----- Data records

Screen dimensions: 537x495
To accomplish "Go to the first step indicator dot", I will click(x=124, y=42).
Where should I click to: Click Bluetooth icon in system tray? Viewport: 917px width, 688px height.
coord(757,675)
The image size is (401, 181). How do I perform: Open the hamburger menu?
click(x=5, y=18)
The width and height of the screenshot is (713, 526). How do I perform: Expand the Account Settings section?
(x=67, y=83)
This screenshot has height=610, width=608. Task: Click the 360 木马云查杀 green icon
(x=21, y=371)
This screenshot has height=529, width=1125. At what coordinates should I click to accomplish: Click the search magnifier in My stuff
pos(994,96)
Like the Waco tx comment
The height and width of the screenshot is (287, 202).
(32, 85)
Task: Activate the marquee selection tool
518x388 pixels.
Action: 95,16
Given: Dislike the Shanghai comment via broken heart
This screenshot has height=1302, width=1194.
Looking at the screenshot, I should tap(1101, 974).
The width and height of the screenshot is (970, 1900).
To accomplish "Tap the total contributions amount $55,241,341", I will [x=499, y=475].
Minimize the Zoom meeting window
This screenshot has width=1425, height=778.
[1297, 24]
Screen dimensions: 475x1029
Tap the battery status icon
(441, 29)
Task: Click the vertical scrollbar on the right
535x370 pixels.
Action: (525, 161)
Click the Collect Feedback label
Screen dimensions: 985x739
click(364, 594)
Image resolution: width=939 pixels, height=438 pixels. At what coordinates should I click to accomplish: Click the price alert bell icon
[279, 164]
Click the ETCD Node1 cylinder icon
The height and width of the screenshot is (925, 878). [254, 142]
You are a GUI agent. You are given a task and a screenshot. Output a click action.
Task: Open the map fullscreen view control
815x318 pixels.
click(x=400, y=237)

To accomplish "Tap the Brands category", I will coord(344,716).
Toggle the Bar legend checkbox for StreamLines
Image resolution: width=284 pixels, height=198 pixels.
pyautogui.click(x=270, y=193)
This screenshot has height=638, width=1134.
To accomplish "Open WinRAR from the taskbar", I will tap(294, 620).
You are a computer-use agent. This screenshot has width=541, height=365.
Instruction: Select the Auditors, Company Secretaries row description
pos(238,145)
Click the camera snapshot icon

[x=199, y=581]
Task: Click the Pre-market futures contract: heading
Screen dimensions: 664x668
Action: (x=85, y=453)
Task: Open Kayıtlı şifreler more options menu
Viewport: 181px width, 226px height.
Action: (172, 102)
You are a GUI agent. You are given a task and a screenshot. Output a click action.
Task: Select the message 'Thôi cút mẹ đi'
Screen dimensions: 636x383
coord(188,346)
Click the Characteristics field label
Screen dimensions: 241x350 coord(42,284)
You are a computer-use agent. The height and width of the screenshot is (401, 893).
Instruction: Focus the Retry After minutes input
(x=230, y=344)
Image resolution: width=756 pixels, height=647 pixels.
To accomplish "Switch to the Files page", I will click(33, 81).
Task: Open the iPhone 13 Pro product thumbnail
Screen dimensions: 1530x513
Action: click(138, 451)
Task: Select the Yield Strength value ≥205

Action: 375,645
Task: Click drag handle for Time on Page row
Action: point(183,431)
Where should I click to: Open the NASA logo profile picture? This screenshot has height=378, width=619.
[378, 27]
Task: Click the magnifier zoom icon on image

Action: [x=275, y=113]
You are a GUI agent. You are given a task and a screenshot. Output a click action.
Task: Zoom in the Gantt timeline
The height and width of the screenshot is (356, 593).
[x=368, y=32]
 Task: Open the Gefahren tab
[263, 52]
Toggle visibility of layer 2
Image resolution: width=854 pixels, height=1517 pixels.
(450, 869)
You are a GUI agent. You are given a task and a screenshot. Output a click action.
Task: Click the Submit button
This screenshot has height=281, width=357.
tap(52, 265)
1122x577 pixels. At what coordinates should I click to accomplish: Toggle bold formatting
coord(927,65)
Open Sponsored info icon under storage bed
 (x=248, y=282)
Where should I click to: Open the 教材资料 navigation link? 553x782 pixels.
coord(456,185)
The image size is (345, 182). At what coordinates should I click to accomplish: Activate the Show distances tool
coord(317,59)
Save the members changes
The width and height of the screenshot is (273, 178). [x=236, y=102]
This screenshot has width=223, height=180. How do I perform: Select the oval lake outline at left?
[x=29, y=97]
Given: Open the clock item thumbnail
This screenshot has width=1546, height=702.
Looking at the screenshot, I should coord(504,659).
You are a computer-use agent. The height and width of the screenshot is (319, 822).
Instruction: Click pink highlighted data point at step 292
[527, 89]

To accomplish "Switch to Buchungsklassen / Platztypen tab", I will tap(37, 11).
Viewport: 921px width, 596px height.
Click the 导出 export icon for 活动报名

----------

▶ Exercise
Repeat, exactly, every line from the one containing "This screenshot has width=1546, height=702." through the final line of the listing above, adding nothing.

▶ Response to this task
This screenshot has width=1546, height=702.
Looking at the screenshot, I should coord(504,659).
You are a computer-use agent. The height and width of the screenshot is (319, 822).
Instruction: Click pink highlighted data point at step 292
[527, 89]

To accomplish "Switch to Buchungsklassen / Platztypen tab", I will tap(37, 11).
Viewport: 921px width, 596px height.
Click the 导出 export icon for 活动报名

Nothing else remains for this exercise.